# What is being asked
Produce as output only the lines below starting at the line with "Image resolution: width=945" and continuing through the line with "the vdicalc project", each one exactly as written.
+ + + + + + +
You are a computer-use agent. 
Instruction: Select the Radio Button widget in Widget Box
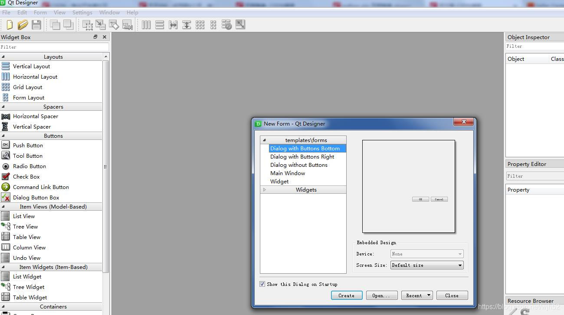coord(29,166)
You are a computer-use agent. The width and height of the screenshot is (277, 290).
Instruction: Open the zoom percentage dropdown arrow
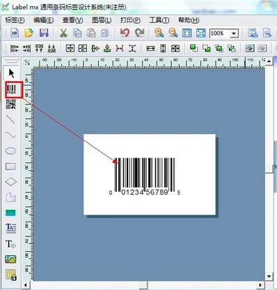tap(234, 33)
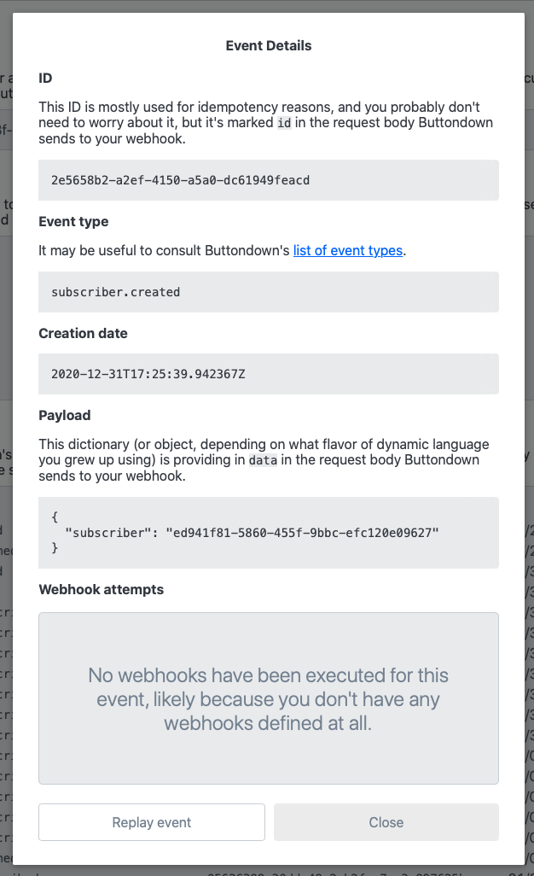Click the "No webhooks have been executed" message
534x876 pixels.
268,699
+ + + + + + +
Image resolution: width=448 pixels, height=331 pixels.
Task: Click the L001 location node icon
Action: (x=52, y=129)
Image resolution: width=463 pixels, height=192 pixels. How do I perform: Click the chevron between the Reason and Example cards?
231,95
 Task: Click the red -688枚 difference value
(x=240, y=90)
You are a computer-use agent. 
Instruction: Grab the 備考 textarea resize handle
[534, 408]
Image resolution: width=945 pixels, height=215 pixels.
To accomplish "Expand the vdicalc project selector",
+ + + + + + +
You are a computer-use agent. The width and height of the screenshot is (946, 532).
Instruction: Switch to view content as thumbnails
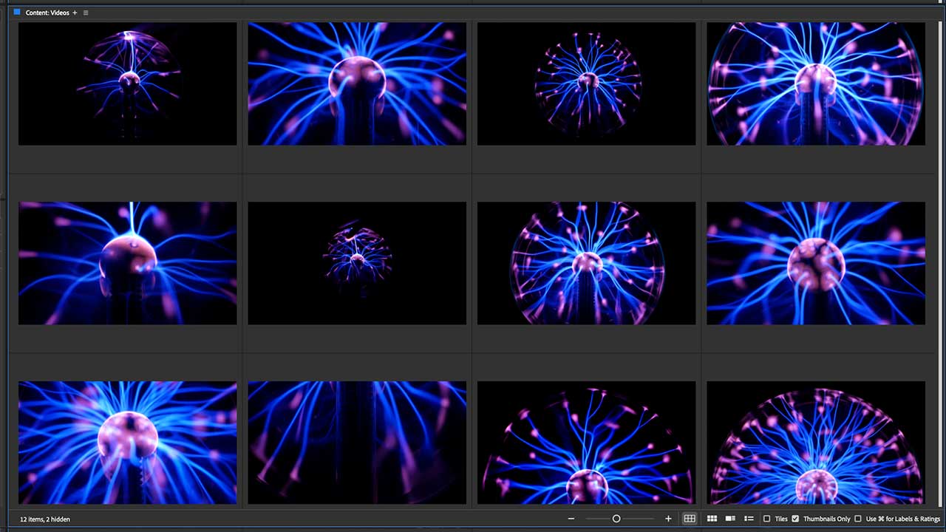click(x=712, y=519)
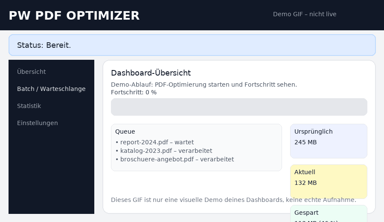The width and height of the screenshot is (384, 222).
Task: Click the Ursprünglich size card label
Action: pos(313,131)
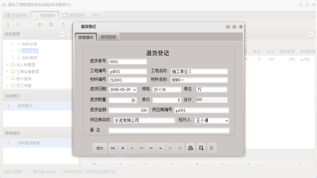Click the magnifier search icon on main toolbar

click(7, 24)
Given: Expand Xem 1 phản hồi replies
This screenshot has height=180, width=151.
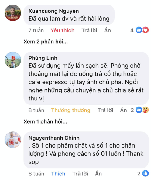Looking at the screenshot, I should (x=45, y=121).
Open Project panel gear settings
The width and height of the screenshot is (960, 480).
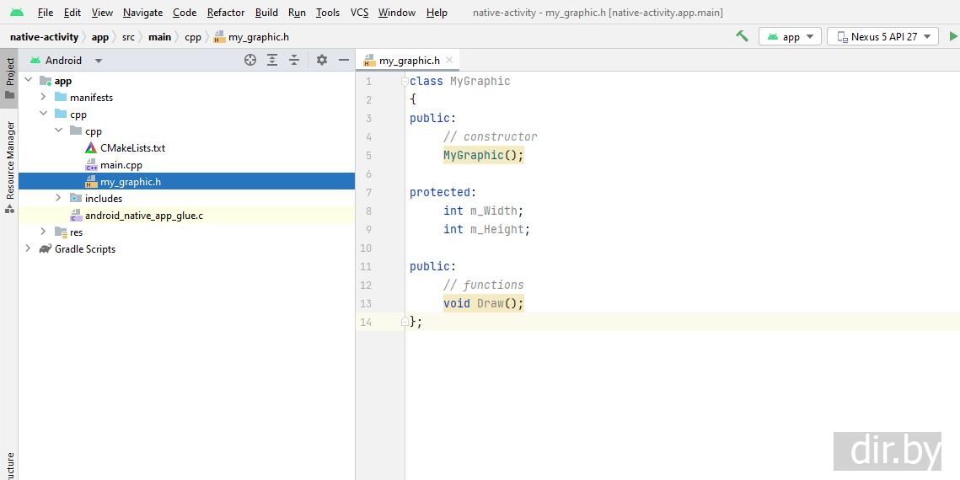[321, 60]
+ + + + + + +
# Reply to the exercise
Image resolution: width=945 pixels, height=215 pixels.
To accomplish "Expand the vdicalc project selector",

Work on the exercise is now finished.